Despite these strengths, several limitations remain to be considered. First, this study utilized data collected prior to the widespread adoption of immunotherapy for extensive-stage SCLC. While this temporal limitation may affect generalizability in high-income countries where immune checkpoint inhibitors have become part of the standard of care, access to immunotherapy remains substantially limited in many low- and middle-income countries.
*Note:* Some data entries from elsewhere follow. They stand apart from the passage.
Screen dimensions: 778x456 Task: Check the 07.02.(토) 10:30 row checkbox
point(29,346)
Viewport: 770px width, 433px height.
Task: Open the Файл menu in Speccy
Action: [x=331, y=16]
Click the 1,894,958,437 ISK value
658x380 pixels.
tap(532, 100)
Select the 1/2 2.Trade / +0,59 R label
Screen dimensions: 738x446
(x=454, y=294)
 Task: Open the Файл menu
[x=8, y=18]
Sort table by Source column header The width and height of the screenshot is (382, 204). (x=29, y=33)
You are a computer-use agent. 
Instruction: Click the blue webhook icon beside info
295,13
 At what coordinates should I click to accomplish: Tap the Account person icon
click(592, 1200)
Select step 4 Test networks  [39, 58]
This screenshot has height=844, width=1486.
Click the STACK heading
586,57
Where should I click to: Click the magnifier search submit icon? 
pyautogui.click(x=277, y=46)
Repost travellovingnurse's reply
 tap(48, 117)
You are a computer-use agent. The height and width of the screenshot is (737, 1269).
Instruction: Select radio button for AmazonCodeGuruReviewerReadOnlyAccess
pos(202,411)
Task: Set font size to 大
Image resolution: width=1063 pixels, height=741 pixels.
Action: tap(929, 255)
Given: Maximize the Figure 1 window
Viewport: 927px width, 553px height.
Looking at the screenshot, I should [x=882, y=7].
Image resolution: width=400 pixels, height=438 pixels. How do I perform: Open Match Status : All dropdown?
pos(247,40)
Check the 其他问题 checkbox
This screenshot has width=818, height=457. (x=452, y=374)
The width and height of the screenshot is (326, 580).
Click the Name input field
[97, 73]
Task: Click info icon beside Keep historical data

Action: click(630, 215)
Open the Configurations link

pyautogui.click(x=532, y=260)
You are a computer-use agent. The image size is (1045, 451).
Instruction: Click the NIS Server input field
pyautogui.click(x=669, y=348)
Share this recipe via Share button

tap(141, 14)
Second, as a retrospective study conducted at a single institution, the generalizability of our findings may be limited. Although internal validation was robust, external validation in independent cohorts is necessary before the model can be universally adopted.
Conclusions
We developed and internally validated prognostic nomogram for SCLC that incorporates emphysema, age, and treatment modality. The model showed reasonable discrimination, acceptable calibration, and potential clinical value as indicated by decision curve analysis and risk stratification. As the predictors are routinely available in clinical practice, the tool may support individualized survival estimation and treatment planning. Nevertheless, these findings should be interpreted with caution, and prospective studies with external validation are needed to confirm the robustness and generalizability of the model.
Abbreviations
AIC, Akaike Information Criterion; BMI, body mass index; CCI, Charlson Comorbidity Index; CI, confidence interval; C-index, concordance index; COPD, chronic obstructive pulmonary disease; CT, computed tomography; DCA, decision curve analysis; ECOG, Eastern Cooperative Oncology Group; HR, Hazard ratio; HU, Hounsfield Units; NSCLC, non-small cell lung cancer; OS, overall survival; SCLC, small cell lung cancer; WHO, World Health Organization.
Data Sharing Statement
The datasets generated and/or analyzed during the current study are derived from institutional clinical records and imaging archives. Due to patient privacy concerns and restrictions imposed by the Institutional Review Board, these data are not publicly available. De-identified data may be made available from the corresponding author upon reasonable request and with appropriate institutional approvals.
Ethical Approval and Informed Consent
This retrospective study was approved by the Institutional Review Board of GUGMC (approval number: GBIRB2017-387). The requirement for individual informed consent was waived owing to the retrospective nature of the study. All patient data were fully anonymized prior to analysis, and confidentiality was strictly maintained in accordance with institutional policies and ethical standards. The study was conducted in accordance with the Declaration of Helsinki and its subsequent amendments.
Author Contributions
All authors made a significant contribution to the work reported, whether that is in the conception, study design, execution, acquisition of data, analysis and interpretation, or in all these areas; took part in drafting, revising or critically reviewing the article; gave final approval of the version to be published; have agreed on the journal to which the article has been submitted; and agree to be accountable for all aspects of the work.
Funding
This research did not receive any specific grant from funding agencies in the public, commercial, or not-for-profit sectors.
Disclosure
The authors declare that they have no conflicts of interest related to this work.